I know now I can do this but my medicine is and always will be cannabis. Now I am stuck being a criminal, having to buy from people I don’t feel very safe buying from, especially as a female. It is a scary world. I have lost count of the amount of times I have been attacked on the streets of Dublin and I do not feel protected by the Gardaí in Ireland. I had to get my photos taken after one of the assaults, they took photos of my naked and bruised body. Then this morning I read about how 1a Garda videotaped a woman who was mentally unwell and shared the naked video of this woman, who went on to kill herself and yet the Garda in question still has his job. So for me the only thing that keeps me healthy is cannabis and my own home country is making me a criminal.
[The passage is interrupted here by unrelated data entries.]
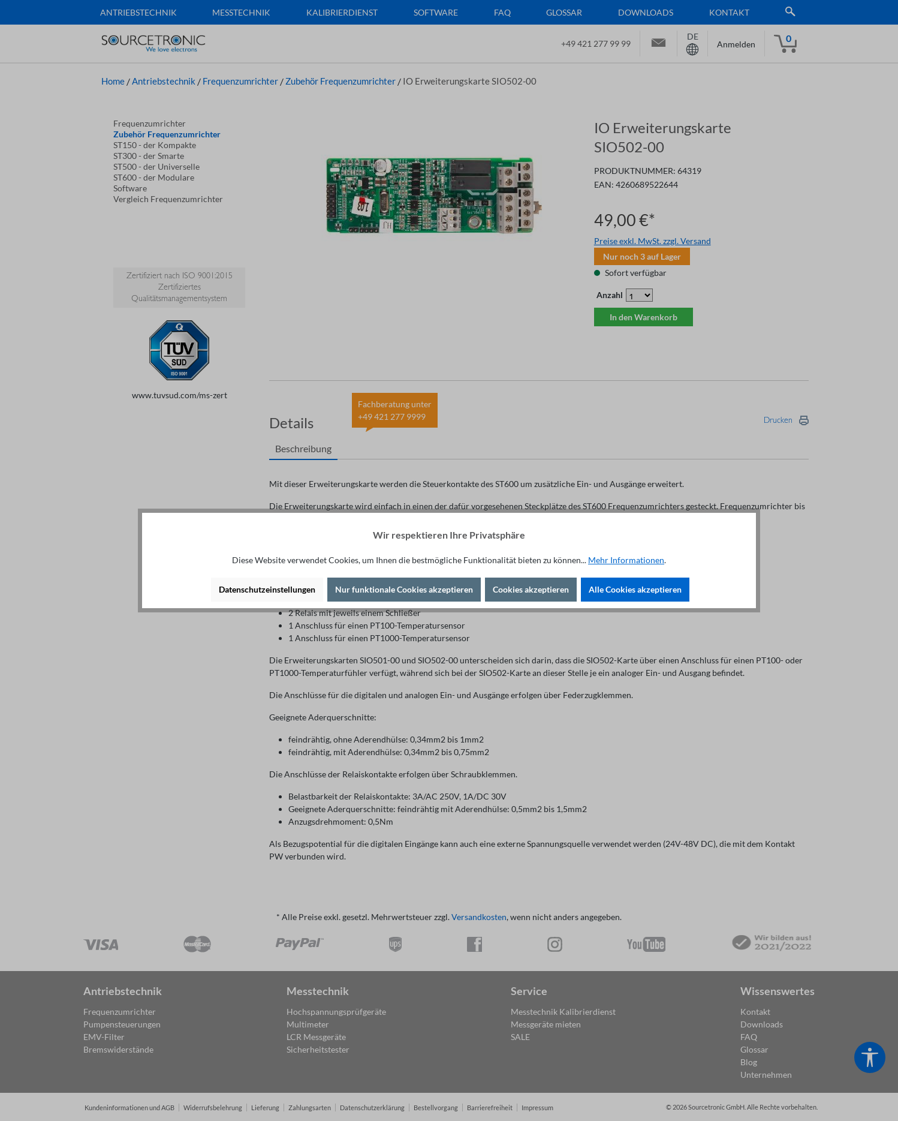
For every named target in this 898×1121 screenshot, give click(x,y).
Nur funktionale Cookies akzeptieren (404, 589)
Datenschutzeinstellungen (267, 589)
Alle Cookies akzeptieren (635, 589)
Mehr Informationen (626, 560)
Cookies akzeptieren (531, 589)
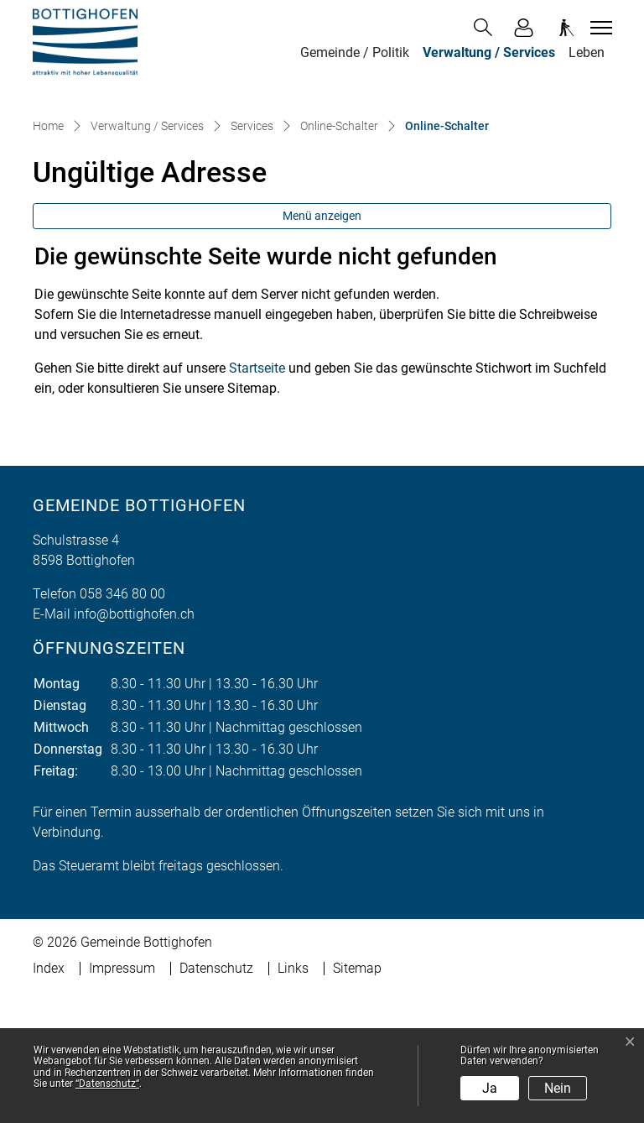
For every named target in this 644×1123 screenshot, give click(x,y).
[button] (486, 27)
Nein (557, 1088)
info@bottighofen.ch (134, 745)
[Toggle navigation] (598, 27)
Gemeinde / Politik (354, 52)
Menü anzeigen (322, 346)
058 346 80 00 (122, 725)
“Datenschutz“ (107, 1083)
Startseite (257, 499)
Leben (587, 52)
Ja (489, 1088)
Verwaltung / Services (489, 52)
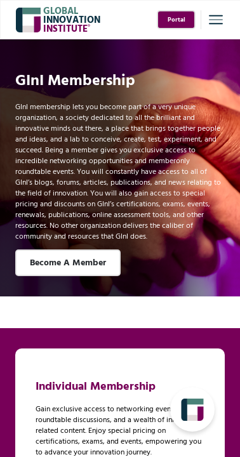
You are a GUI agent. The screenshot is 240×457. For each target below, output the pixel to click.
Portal (176, 20)
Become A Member (68, 262)
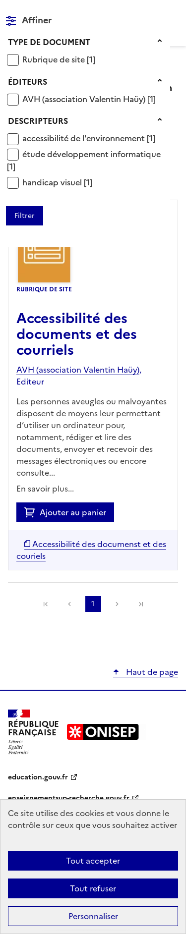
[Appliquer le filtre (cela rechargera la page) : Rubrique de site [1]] (58, 59)
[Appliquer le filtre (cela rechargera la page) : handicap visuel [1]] (57, 182)
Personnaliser (93, 916)
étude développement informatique (91, 154)
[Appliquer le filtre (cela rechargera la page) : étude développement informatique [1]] (84, 160)
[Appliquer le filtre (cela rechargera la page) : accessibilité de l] (88, 138)
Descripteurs (38, 121)
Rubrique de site (54, 59)
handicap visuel (53, 182)
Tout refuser (93, 888)
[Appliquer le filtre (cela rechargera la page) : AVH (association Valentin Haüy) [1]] (89, 99)
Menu (172, 12)
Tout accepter (93, 861)
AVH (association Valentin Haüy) (84, 99)
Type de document (49, 42)
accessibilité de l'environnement (84, 138)
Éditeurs (27, 82)
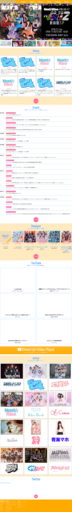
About (66, 2)
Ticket (49, 2)
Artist (24, 2)
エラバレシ (9, 165)
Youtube (19, 504)
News (32, 2)
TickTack (5, 247)
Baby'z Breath (9, 118)
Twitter (19, 503)
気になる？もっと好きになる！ (42, 248)
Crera (8, 510)
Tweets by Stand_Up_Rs (5, 483)
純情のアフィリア (10, 160)
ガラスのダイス (54, 247)
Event (41, 2)
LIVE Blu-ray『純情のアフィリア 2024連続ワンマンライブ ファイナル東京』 (66, 249)
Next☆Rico (9, 155)
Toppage (2, 503)
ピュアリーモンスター (11, 113)
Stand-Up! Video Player (38, 350)
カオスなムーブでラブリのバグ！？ (30, 248)
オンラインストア (22, 506)
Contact (19, 507)
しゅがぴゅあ (18, 247)
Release (58, 2)
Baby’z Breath (9, 509)
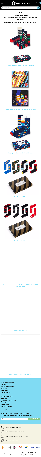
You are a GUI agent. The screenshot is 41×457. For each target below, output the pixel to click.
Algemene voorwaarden (8, 400)
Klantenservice (5, 392)
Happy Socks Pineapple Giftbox (20, 374)
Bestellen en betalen (7, 386)
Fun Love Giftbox (20, 241)
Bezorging (4, 388)
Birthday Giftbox (20, 330)
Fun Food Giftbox (20, 197)
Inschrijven (34, 419)
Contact (3, 384)
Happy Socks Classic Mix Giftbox (20, 153)
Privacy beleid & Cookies (29, 453)
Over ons (4, 398)
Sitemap (13, 454)
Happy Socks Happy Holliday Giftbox (20, 65)
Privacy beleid (5, 402)
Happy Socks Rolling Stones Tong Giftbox (20, 109)
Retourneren (5, 390)
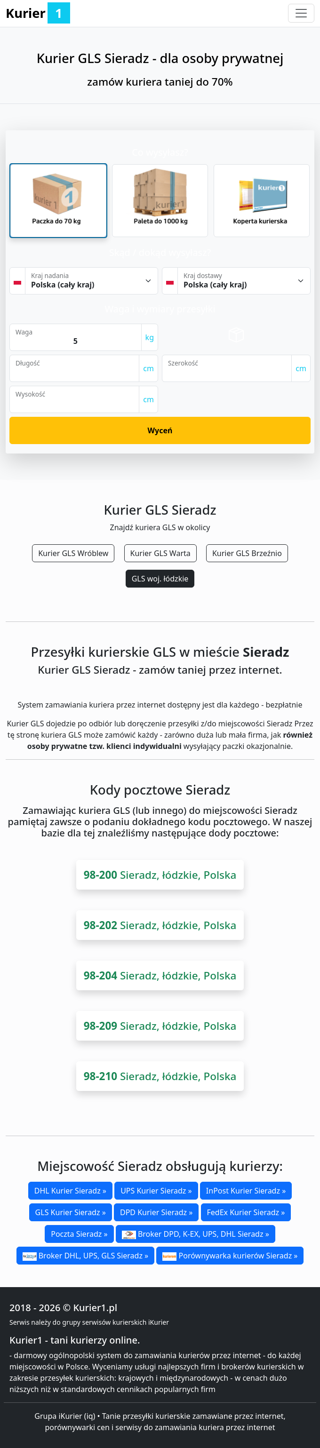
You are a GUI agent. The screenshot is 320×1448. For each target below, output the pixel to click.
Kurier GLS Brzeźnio (247, 553)
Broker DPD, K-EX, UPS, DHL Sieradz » (195, 1234)
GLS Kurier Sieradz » (70, 1212)
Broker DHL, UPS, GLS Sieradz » (86, 1255)
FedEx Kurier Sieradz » (246, 1212)
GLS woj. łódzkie (160, 578)
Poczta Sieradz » (79, 1234)
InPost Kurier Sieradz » (246, 1190)
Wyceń (160, 430)
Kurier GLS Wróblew (73, 553)
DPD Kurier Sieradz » (156, 1212)
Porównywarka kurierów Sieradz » (229, 1255)
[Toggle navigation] (301, 13)
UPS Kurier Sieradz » (156, 1190)
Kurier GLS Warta (160, 553)
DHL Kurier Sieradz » (70, 1190)
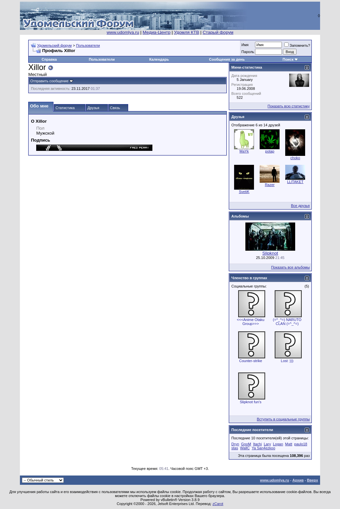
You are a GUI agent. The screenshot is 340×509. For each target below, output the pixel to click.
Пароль (247, 52)
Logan (278, 444)
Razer (270, 185)
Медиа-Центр (157, 32)
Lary (267, 444)
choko (295, 158)
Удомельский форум (54, 45)
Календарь (159, 59)
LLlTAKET (295, 182)
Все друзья (300, 206)
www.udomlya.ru (123, 32)
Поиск (288, 59)
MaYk (244, 151)
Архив (297, 480)
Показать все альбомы (290, 267)
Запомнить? (297, 45)
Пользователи (88, 45)
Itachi (257, 444)
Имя (244, 45)
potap (270, 151)
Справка (49, 59)
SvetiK (244, 192)
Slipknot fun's (250, 402)
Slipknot (270, 253)
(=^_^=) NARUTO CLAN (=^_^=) (287, 322)
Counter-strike (250, 361)
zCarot (217, 504)
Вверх (312, 480)
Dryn (235, 444)
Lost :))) (287, 361)
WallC (245, 448)
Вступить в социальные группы (283, 419)
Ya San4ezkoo (263, 448)
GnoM (246, 444)
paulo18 (300, 444)
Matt (288, 444)
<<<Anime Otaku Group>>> (250, 322)
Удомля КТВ (186, 32)
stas (234, 448)
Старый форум (218, 32)
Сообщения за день (227, 59)
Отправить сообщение (49, 81)
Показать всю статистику (289, 106)
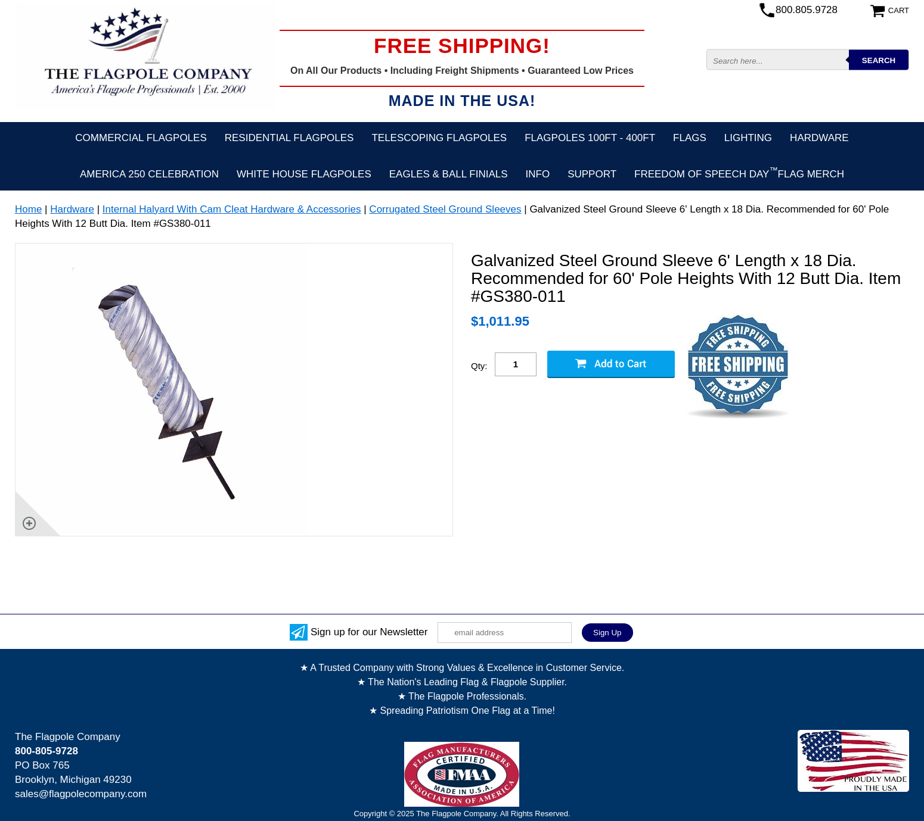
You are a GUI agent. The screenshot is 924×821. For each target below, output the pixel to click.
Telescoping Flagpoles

There is nothing ethical about how the government is handling this issue. The scare mongering and false information that I see about cannabis on a daily basis is just so heartbreaking. How can they print such lies?

Ireland is locking up decent people for a medicine and making people live in fear just so they can have the medicine that works for them, that keeps them alive, and I mean that literally in my case. I am studying the medicinal uses of THC and CBD in the human body. So I am not ignorant to benefits it has. I do live in fear and stress about what will happen if I get caught with cannabis and this is just a horrible feeling and I just don’t think it is right. We need to see change happen. So many people would benefit and if you want to look at it from a capitalist point of view it would help out the economy in a huge way. That could help with social housing and bring down the impact alcohol has on the health system in Ireland. Given that this plant is non-toxic and the same cannot be said for alcohol, we need to see fair and safe access for both medicinal and recreational cannabis.